Scones are so quick to make and they only take 7-10 mins to bake.
I make both savoury and sweet scones. The savoury scones are great served with soup or packed in the boys lunch boxes instead of a sandwich.
They freeze well and I have been known to pop frozen scones into lunch boxes so they are defrosted for lunch.
I use a 7cm cutter.
This recipe makes 16 scones.
450g plain flour
2 tablespoons baking powder
1 teaspoon salt
100g butter, cut into small pieces
150g feta cheese, drained and crumbled
100g sundried tomatoes,drained and chopped
1 egg, beaten
Preheat the oven to 220 degrees Centigrade.
Line two baking sheets with baking parchment.

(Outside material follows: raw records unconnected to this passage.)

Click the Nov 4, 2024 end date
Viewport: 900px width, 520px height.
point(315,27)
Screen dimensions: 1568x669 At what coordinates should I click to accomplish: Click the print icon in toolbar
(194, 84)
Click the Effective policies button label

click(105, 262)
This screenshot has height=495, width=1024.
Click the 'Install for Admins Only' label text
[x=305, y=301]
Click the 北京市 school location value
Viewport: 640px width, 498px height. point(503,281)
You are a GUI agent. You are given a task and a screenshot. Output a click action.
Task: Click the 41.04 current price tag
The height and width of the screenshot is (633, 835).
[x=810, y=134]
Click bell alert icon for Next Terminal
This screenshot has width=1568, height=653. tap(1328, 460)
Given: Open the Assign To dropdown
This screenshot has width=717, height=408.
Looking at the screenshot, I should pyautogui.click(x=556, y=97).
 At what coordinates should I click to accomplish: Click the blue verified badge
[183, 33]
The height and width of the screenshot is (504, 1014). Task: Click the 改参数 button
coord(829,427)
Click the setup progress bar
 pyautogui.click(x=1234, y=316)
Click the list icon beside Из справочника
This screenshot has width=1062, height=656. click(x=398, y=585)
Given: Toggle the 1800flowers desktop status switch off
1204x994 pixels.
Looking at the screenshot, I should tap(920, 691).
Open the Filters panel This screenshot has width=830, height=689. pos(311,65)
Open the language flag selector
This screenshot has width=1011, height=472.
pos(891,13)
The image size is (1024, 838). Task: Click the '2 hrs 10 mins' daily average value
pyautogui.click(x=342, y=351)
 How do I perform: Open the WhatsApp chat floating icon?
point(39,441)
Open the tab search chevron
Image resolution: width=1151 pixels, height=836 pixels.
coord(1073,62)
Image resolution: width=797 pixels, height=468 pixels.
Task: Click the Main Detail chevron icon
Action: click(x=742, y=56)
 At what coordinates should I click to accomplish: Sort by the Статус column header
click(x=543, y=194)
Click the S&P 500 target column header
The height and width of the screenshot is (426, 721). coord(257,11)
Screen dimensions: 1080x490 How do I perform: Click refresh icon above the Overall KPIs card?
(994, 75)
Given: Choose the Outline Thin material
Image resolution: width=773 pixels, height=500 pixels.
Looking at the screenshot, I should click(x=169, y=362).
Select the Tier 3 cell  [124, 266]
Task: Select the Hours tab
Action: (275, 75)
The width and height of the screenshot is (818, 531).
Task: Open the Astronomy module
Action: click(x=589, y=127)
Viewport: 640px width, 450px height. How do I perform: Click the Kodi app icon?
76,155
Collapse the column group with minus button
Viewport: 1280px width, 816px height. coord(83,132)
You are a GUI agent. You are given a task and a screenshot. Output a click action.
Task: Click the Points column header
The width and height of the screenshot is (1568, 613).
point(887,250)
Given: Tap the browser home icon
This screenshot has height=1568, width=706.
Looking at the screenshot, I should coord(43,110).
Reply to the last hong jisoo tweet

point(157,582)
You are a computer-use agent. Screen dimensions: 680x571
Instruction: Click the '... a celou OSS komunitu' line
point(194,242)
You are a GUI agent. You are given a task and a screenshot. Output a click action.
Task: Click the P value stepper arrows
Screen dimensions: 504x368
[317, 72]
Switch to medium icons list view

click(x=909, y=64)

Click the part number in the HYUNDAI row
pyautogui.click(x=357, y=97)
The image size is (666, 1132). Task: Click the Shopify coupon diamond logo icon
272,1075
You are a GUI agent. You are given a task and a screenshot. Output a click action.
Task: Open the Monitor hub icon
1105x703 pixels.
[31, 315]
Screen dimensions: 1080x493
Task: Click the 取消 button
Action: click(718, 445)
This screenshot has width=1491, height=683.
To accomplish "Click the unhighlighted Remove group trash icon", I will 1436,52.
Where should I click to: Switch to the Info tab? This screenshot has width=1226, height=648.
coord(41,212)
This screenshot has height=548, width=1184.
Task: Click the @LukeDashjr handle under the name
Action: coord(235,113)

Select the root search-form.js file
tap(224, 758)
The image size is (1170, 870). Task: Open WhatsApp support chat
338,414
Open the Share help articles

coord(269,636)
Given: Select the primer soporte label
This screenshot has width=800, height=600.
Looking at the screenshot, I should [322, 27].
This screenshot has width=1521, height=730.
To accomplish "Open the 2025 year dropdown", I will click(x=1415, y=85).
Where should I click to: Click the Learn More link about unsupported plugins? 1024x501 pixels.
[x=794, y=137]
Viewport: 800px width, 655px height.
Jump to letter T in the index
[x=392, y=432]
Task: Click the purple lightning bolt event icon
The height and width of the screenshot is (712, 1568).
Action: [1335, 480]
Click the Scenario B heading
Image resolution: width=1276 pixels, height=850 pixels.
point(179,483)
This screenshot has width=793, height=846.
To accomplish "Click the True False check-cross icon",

Into a large bowl sift the flour, baking powder and salt.
Add the butter and rub in, it will take a while but you want it to be like breadcrumbs with no lumps of visible butter.
Now stir in the cheese and tomatoes.
Add the milk and using a palate knife mix together well. The wetter your dough the lighter your scones!
Very gently knead the dough, just enough to bring it together, on a floured surface.
Using your hand flatten slightly too 4cm thickness and cut out the scones using a fluted cutter.
Once there is no more space for the cutter, reform the dough and repeat until all of the dough has been used.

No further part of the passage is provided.